Records from a data source
───
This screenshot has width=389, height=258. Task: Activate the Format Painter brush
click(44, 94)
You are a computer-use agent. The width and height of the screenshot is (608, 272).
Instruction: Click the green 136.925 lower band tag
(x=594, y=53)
───
## [Task]
Copy out the records above word for word, keeping every line and character unchanged.

## [Written solution]
This screenshot has width=389, height=258. Task: Activate the Format Painter brush
click(44, 94)
You are a computer-use agent. The width and height of the screenshot is (608, 272).
Instruction: Click the green 136.925 lower band tag
(x=594, y=53)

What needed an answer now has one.